Copy out all the data, word for word.
(Dataset extract Opens)
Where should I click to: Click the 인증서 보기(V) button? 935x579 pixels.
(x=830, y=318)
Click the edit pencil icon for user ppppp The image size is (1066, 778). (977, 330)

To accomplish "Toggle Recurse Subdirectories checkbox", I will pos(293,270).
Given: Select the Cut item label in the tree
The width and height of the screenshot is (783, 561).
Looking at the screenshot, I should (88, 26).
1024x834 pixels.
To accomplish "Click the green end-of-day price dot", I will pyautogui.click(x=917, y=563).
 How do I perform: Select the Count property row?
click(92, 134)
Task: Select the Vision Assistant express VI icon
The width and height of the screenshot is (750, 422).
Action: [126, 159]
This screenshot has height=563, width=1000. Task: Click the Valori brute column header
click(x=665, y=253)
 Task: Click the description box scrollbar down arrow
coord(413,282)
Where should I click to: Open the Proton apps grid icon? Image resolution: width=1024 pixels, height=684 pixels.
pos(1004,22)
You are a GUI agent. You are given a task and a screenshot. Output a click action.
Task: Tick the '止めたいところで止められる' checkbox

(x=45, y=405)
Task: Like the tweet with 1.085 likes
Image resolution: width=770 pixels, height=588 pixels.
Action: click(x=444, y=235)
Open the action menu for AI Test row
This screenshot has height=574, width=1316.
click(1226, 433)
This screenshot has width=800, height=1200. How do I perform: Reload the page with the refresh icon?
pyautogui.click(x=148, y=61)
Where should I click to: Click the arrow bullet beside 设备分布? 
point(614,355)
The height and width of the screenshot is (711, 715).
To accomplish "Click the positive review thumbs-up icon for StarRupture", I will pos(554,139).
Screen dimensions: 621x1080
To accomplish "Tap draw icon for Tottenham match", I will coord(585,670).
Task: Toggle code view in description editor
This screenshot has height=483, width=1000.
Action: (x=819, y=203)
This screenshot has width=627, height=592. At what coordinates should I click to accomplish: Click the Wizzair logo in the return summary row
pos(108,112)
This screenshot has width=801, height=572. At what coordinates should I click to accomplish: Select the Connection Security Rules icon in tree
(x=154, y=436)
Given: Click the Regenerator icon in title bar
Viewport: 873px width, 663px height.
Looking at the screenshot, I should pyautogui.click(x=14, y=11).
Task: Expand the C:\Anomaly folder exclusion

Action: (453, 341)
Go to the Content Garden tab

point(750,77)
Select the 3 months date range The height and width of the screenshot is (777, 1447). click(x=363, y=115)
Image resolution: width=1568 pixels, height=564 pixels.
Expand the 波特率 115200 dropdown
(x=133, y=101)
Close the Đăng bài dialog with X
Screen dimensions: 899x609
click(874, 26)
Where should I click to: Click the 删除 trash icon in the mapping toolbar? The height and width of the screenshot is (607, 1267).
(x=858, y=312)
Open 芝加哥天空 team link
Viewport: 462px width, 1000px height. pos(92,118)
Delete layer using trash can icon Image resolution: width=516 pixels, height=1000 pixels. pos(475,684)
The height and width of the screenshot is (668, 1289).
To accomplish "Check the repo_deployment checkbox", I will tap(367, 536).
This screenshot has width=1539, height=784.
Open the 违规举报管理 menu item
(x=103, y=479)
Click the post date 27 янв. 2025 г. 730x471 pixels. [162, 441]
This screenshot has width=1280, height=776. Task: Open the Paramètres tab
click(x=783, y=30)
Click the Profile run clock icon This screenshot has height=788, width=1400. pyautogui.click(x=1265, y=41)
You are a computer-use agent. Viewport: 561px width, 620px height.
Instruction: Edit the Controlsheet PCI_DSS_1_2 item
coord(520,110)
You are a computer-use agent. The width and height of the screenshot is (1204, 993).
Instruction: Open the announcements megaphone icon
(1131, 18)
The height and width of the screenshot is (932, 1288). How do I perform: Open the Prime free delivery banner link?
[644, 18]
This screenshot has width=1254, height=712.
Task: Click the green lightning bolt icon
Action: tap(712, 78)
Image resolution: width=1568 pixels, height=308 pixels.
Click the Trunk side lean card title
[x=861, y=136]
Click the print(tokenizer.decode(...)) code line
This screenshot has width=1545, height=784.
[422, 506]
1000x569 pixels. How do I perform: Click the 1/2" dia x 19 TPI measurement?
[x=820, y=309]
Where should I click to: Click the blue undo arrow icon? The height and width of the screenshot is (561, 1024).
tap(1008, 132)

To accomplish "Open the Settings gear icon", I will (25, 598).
(Dataset extract Closes)
Output below:
Where should I click to: Click the 인증서 보기(V) button? 935x579 pixels.
(x=830, y=318)
Click the edit pencil icon for user ppppp The image size is (1066, 778). (977, 330)

To accomplish "Toggle Recurse Subdirectories checkbox", I will pos(293,270).
Given: Select the Cut item label in the tree
The width and height of the screenshot is (783, 561).
Looking at the screenshot, I should (88, 26).
1024x834 pixels.
To accomplish "Click the green end-of-day price dot", I will pyautogui.click(x=917, y=563).
 How do I perform: Select the Count property row?
click(92, 134)
Task: Select the Vision Assistant express VI icon
The width and height of the screenshot is (750, 422).
Action: [126, 159]
This screenshot has height=563, width=1000. Task: Click the Valori brute column header
click(x=665, y=253)
 Task: Click the description box scrollbar down arrow
coord(413,282)
Where should I click to: Open the Proton apps grid icon? Image resolution: width=1024 pixels, height=684 pixels.
pos(1004,22)
You are a GUI agent. You are given a task and a screenshot. Output a click action.
Task: Tick the '止めたいところで止められる' checkbox

(x=45, y=405)
Task: Like the tweet with 1.085 likes
Image resolution: width=770 pixels, height=588 pixels.
Action: click(x=444, y=235)
Open the action menu for AI Test row
This screenshot has height=574, width=1316.
click(1226, 433)
This screenshot has width=800, height=1200. How do I perform: Reload the page with the refresh icon?
pyautogui.click(x=148, y=61)
Where should I click to: Click the arrow bullet beside 设备分布? 
point(614,355)
The height and width of the screenshot is (711, 715).
To accomplish "Click the positive review thumbs-up icon for StarRupture", I will pos(554,139).
Screen dimensions: 621x1080
To accomplish "Tap draw icon for Tottenham match", I will coord(585,670).
Task: Toggle code view in description editor
This screenshot has height=483, width=1000.
Action: (x=819, y=203)
This screenshot has width=627, height=592. At what coordinates should I click to accomplish: Click the Wizzair logo in the return summary row
pos(108,112)
This screenshot has width=801, height=572. At what coordinates should I click to accomplish: Select the Connection Security Rules icon in tree
(x=154, y=436)
Given: Click the Regenerator icon in title bar
Viewport: 873px width, 663px height.
Looking at the screenshot, I should pyautogui.click(x=14, y=11).
Task: Expand the C:\Anomaly folder exclusion

Action: (453, 341)
Go to the Content Garden tab

point(750,77)
Select the 3 months date range The height and width of the screenshot is (777, 1447). click(x=363, y=115)
Image resolution: width=1568 pixels, height=564 pixels.
Expand the 波特率 115200 dropdown
(x=133, y=101)
Close the Đăng bài dialog with X
Screen dimensions: 899x609
click(874, 26)
Where should I click to: Click the 删除 trash icon in the mapping toolbar? The height and width of the screenshot is (607, 1267).
(x=858, y=312)
Open 芝加哥天空 team link
Viewport: 462px width, 1000px height. pos(92,118)
Delete layer using trash can icon Image resolution: width=516 pixels, height=1000 pixels. pos(475,684)
The height and width of the screenshot is (668, 1289).
To accomplish "Check the repo_deployment checkbox", I will tap(367, 536).
This screenshot has width=1539, height=784.
Open the 违规举报管理 menu item
(x=103, y=479)
Click the post date 27 янв. 2025 г. 730x471 pixels. [162, 441]
This screenshot has width=1280, height=776. Task: Open the Paramètres tab
click(x=783, y=30)
Click the Profile run clock icon This screenshot has height=788, width=1400. pyautogui.click(x=1265, y=41)
You are a computer-use agent. Viewport: 561px width, 620px height.
Instruction: Edit the Controlsheet PCI_DSS_1_2 item
coord(520,110)
You are a computer-use agent. The width and height of the screenshot is (1204, 993).
Instruction: Open the announcements megaphone icon
(1131, 18)
The height and width of the screenshot is (932, 1288). How do I perform: Open the Prime free delivery banner link?
[644, 18]
This screenshot has width=1254, height=712.
Task: Click the green lightning bolt icon
Action: tap(712, 78)
Image resolution: width=1568 pixels, height=308 pixels.
Click the Trunk side lean card title
[x=861, y=136]
Click the print(tokenizer.decode(...)) code line
This screenshot has width=1545, height=784.
[422, 506]
1000x569 pixels. How do I perform: Click the 1/2" dia x 19 TPI measurement?
[x=820, y=309]
Where should I click to: Click the blue undo arrow icon? The height and width of the screenshot is (561, 1024).
tap(1008, 132)

To accomplish "Open the Settings gear icon", I will (25, 598).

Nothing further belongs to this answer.